Sorry? They messed with PU somehow?

Reply to
Bill Becker

Yeah, I've been convinced that PU ain't what it was. It's been simplified, or maybe standardized. Maybe I'm just geekin', but I don't think so.

Reply to
Lew Bryson

I'll have to buy a sixer next time I visit my favourite local but how can I tell if it's the altered PU? I remember having a few bottles earlier this year and it was the standard product, if my palate didn't fail me.

Reply to
Bill Becker

I'm pretty much convinced that this started before SABMiller got their mitts on PU. Abandoning wood for stainless lagering vessels was just one sign of the apocalypse. Dunno if they've messed with lagering times, but I wouldn't put it past 'em.

Reply to
dgs

"dgs" schreef in bericht news: snipped-for-privacy@individual.net... Dunno if they've messed with lagering

Yes, they did. Guess in what direction.

Joris

Reply to
Joris Pattyn

Indeed. Got a very impassioned screed about this from an unlikely but believable source who heard I was going to the Republic; shorter lagering times, effects of steel cc vessels, simplified yeast regimen, less complexity all-round. He's got a beer in competition with PU, but he really didn't look on it as a competitive opp'y. He was pissed about what happened to a beer he used to enjoy a lot.

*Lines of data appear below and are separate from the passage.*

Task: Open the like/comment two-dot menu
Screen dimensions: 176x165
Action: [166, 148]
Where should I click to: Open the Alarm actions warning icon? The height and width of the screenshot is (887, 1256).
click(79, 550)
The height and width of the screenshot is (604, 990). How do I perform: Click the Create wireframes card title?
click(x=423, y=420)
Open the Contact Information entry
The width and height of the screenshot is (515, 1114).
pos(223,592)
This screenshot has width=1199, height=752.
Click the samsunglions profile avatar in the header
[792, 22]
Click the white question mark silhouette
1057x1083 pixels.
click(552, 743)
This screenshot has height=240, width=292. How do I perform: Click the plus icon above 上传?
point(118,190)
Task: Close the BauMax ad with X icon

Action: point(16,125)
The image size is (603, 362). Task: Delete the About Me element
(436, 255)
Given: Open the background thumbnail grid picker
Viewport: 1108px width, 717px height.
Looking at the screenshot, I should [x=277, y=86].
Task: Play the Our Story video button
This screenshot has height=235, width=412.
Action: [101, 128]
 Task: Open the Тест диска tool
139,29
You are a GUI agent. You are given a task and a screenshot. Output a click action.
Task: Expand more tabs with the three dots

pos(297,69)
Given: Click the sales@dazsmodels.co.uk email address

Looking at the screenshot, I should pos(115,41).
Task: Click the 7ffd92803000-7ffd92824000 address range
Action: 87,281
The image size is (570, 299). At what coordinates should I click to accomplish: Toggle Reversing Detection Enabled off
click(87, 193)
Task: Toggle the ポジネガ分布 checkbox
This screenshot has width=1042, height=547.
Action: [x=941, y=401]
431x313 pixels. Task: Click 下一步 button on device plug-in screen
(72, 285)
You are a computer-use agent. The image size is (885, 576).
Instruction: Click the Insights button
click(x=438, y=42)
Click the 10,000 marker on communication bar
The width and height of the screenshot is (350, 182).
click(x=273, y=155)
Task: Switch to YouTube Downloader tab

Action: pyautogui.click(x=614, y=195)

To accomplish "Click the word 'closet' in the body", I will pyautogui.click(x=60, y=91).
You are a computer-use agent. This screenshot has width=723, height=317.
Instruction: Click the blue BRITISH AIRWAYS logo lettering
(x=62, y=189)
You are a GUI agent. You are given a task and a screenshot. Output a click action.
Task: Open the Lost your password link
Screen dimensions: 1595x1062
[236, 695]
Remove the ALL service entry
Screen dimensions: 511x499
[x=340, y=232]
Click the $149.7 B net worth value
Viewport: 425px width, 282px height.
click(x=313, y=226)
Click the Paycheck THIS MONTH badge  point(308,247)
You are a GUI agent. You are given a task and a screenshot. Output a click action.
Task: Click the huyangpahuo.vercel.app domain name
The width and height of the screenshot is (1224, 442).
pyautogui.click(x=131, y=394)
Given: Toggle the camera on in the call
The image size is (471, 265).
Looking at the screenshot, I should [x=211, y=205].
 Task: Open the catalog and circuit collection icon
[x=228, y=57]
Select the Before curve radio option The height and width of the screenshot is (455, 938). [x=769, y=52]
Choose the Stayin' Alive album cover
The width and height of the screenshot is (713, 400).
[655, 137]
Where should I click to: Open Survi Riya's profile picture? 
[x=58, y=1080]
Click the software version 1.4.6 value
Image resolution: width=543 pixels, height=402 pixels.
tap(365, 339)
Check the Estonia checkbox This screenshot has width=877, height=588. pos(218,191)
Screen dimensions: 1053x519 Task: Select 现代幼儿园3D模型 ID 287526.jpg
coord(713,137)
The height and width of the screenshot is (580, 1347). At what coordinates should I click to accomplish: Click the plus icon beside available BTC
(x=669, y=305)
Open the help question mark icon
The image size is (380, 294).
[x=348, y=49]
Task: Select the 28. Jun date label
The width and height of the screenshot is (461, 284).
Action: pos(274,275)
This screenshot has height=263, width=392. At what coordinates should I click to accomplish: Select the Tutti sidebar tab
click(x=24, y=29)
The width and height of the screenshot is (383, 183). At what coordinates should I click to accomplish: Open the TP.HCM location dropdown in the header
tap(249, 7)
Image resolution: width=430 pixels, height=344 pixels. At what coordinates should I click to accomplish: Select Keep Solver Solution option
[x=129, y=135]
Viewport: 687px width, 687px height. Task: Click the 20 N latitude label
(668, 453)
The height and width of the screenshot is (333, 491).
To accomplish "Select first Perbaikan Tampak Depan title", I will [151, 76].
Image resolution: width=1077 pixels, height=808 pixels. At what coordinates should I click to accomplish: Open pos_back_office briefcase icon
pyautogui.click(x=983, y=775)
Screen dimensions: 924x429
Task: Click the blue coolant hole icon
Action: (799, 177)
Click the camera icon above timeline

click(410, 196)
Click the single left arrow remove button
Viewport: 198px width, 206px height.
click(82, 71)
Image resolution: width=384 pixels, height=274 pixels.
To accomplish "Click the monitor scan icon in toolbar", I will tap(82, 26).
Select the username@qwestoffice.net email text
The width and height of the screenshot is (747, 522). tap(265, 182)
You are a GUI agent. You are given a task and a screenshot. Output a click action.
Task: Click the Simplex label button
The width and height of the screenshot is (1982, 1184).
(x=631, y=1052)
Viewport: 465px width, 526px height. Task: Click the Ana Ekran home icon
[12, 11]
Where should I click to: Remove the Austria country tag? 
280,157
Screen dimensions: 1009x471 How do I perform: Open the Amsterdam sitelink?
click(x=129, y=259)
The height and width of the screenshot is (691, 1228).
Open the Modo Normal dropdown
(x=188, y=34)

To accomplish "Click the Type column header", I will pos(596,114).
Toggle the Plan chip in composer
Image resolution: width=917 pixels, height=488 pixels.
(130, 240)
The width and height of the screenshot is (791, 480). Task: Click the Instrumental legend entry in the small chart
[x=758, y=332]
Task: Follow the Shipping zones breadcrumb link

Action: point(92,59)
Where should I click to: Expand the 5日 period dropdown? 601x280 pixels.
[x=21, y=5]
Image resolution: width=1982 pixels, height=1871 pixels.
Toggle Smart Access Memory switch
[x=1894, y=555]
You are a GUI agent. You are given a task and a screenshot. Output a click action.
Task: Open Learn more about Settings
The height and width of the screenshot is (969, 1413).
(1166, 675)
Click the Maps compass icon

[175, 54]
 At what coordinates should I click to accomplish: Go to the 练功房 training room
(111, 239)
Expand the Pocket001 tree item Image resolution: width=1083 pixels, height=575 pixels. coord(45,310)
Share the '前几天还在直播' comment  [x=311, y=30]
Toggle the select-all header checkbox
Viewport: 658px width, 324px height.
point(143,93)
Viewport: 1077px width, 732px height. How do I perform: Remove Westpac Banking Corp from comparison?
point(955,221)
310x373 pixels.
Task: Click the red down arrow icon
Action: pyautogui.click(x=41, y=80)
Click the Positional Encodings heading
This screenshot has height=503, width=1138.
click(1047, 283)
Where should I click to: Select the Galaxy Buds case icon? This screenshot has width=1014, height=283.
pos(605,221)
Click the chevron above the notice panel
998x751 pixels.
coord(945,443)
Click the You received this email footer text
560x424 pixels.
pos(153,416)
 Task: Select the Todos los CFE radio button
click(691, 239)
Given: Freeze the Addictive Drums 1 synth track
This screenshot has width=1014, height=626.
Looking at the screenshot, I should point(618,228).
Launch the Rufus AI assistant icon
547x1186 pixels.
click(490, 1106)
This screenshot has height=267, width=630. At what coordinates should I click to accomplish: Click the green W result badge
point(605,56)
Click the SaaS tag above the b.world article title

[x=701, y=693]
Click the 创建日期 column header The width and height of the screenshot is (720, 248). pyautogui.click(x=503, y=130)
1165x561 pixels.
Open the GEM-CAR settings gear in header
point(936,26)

He urged me to taste it fresh and see if I couldn't tell the diff. He was right: the fresh stuff in-country did not taste the same as the imported stuff I remember from 10 years ago. I know, I know, ten years of taste memory? The PU I had in-country was not hop-perky, it was kind of limp in malt character. Still a good drink, but a world classic? Not the way it was.

Reply to
Lew Bryson

"Lew Bryson" schreef in bericht news:r8gwe.2055$ snipped-for-privacy@newssvr31.news.prodigy.com...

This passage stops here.